Please give the data again in full, exactly as it reads.

▶ Provided entries:
- - - - -

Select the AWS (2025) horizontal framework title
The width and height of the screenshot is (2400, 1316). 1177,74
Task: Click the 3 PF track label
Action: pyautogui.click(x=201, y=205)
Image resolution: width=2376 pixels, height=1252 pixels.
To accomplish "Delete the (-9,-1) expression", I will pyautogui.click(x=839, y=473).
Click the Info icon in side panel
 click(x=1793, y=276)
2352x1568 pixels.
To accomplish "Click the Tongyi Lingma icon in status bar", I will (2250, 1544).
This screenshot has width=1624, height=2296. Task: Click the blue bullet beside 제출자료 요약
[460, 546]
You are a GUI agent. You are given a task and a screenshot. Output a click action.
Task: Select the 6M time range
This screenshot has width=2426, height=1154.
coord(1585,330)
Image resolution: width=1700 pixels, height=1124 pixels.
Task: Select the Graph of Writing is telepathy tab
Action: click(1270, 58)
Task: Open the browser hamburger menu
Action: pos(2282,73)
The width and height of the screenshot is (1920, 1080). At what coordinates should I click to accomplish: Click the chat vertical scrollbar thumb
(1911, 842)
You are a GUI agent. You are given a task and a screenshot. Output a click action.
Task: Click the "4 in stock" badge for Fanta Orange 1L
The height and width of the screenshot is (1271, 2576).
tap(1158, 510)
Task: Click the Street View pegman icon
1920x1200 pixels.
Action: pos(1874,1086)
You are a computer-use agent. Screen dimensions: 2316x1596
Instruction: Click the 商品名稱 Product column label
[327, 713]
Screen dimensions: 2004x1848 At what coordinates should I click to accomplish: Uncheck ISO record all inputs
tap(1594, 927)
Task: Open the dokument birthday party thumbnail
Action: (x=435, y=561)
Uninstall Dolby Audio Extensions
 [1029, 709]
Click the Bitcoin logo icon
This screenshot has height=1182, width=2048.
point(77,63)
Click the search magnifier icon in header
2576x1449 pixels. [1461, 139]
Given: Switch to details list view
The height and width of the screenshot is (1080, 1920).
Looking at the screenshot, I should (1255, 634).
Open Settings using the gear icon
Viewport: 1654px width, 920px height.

- - - - -

▶ Response to the task:
Select the AWS (2025) horizontal framework title
The width and height of the screenshot is (2400, 1316). 1177,74
Task: Click the 3 PF track label
Action: pyautogui.click(x=201, y=205)
Image resolution: width=2376 pixels, height=1252 pixels.
To accomplish "Delete the (-9,-1) expression", I will pyautogui.click(x=839, y=473).
Click the Info icon in side panel
 click(x=1793, y=276)
2352x1568 pixels.
To accomplish "Click the Tongyi Lingma icon in status bar", I will (2250, 1544).
This screenshot has width=1624, height=2296. Task: Click the blue bullet beside 제출자료 요약
[460, 546]
You are a GUI agent. You are given a task and a screenshot. Output a click action.
Task: Select the 6M time range
This screenshot has width=2426, height=1154.
coord(1585,330)
Image resolution: width=1700 pixels, height=1124 pixels.
Task: Select the Graph of Writing is telepathy tab
Action: click(1270, 58)
Task: Open the browser hamburger menu
Action: pos(2282,73)
The width and height of the screenshot is (1920, 1080). At what coordinates should I click to accomplish: Click the chat vertical scrollbar thumb
(1911, 842)
You are a GUI agent. You are given a task and a screenshot. Output a click action.
Task: Click the "4 in stock" badge for Fanta Orange 1L
The height and width of the screenshot is (1271, 2576).
tap(1158, 510)
Task: Click the Street View pegman icon
1920x1200 pixels.
Action: pos(1874,1086)
You are a computer-use agent. Screen dimensions: 2316x1596
Instruction: Click the 商品名稱 Product column label
[327, 713]
Screen dimensions: 2004x1848 At what coordinates should I click to accomplish: Uncheck ISO record all inputs
tap(1594, 927)
Task: Open the dokument birthday party thumbnail
Action: (x=435, y=561)
Uninstall Dolby Audio Extensions
 [1029, 709]
Click the Bitcoin logo icon
This screenshot has height=1182, width=2048.
point(77,63)
Click the search magnifier icon in header
2576x1449 pixels. [1461, 139]
Given: Switch to details list view
The height and width of the screenshot is (1080, 1920).
Looking at the screenshot, I should (1255, 634).
Open Settings using the gear icon
Viewport: 1654px width, 920px height.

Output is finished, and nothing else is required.